Over the past 30 years, many databases have been constructed to archive information of TF binding sites, providing invaluable resources for the transcription community and beyond. For instance, TRANSFAC ( 11), JASPAR ( 12) and UniPROBE ( 13) are the most common open-access databases containing hundreds of transcription factor position weight matrices (PWMs) constructed from DNA binding sequences. The PWMs can help search and predict potential TF binding sites in the whole genome. Meanwhile, TF regulatory activity has been known as biological species-dependent. Hence, lots of species-specific TF databases were created, such as PlantTFDB for plant ( 14), AnimalTFDB for Animal ( 15) and ITFP for human, mouse and rat ( 16). Some databases such as TFBSshape ( 17) not only contain extensive nucleotide sequences of TFs, but also calculate DNA structural features from nucleotide sequences provided by motif databases. Unfortunately, none of these databases records methylated DNA binding sites for TFs.

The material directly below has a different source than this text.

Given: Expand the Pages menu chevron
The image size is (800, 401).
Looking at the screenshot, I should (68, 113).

With the advance of next generation sequencing technologies, DNA methylation sites can be determined at the single base pair resolution. A number of systematical DNA methylation databases have been developed for epigenetic studies. As the first DNA methylation database, MethDB stores DNA methylation data and gene expression information ( 18). NGSMethDB archives DNA methylation profiles generated from bisulfite sequencing technique ( 19). MethBank ( 20), MethyCancer ( 21) and MENT ( 22) focus on DNA methylation status of some specific biological problems, such as embryonic development and multifarious cancers. MethSMRT hosts the DNA N6-methyladenine and N4-methylcytosine methylomes ( 23). ENCODE database also contains many datasets of Whole Genome Bisulfite Sequencing (WGBS) and ChIP-Seq datasets obtained from many cell lines. These databases provide us with a large amount of profiles including TFs binding sequences and corresponding DNA methylation status. However, none of the existing databases systematically documents the interactions between TFs and methylated DNA sequences.

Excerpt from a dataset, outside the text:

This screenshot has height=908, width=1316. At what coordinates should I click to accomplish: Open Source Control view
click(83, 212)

To fill this gap for the researchers to better understand the interactions between DNA methylation and TFs, we collected information about methylated DNA–TF interactions from two major public sources: published literatures and ENCODE database. We developed a database, dubbed as MeDReaders, where 753 methylated DNA–TF interactions involving 731 TFs were manually curated from the literature. A total of 292 TFs were predicted to bind to distinct methylated and unmethylated DNA motifs based on integration of WGBS data and ChIP-Seq data in six human cell lines and one mouse cell line extracted from ENCODE and GEO database. MeDReaders can help the scientists to compare methylated DNA binding activities between different species and datasets, and further understand the biological processes that are mediated by DNA methylation. The MeDReaders is publicly available at http://medreader.org/ without use restriction.

MATERIALS AND METHODS

Data sources

To extract experimentally confirmed methylated DNA–TF interactions from the published literatures, we first searched all relevant papers from the PubMed literature database. CEBPα ( 3, 6), ZFP57/KAP1 ( 5, 24), ZBTB33 ( 4), CEBPB/ATF4 ( 25) were found to interact with methylated DNA using EMSA or ChIP-BS-seq experiments. Hundreds of TFs were identified to prefer CpG-methylated sequences by high-throughput technology, such as Tandem mass spectrometry (MS/MS) ( 26, 27), protein microarray ( 3), methylation-sensitive SELEX ( 9). In total we manually curated 753 methylated DNA–TF interactions involving 731 TFs from 4 human cell lines/tissues and 4 mouse cell lines/tissues (Table 1). However, the retrieved records are different due to diverse methods in individual experiments. For example, using SELEX in vitro, we only got TF binding motifs instead of binding sequences. But we obtained some protein binding DNA sequences from protein arrays, where methylated binding motif logos for only a few specific TFs can be retrieved.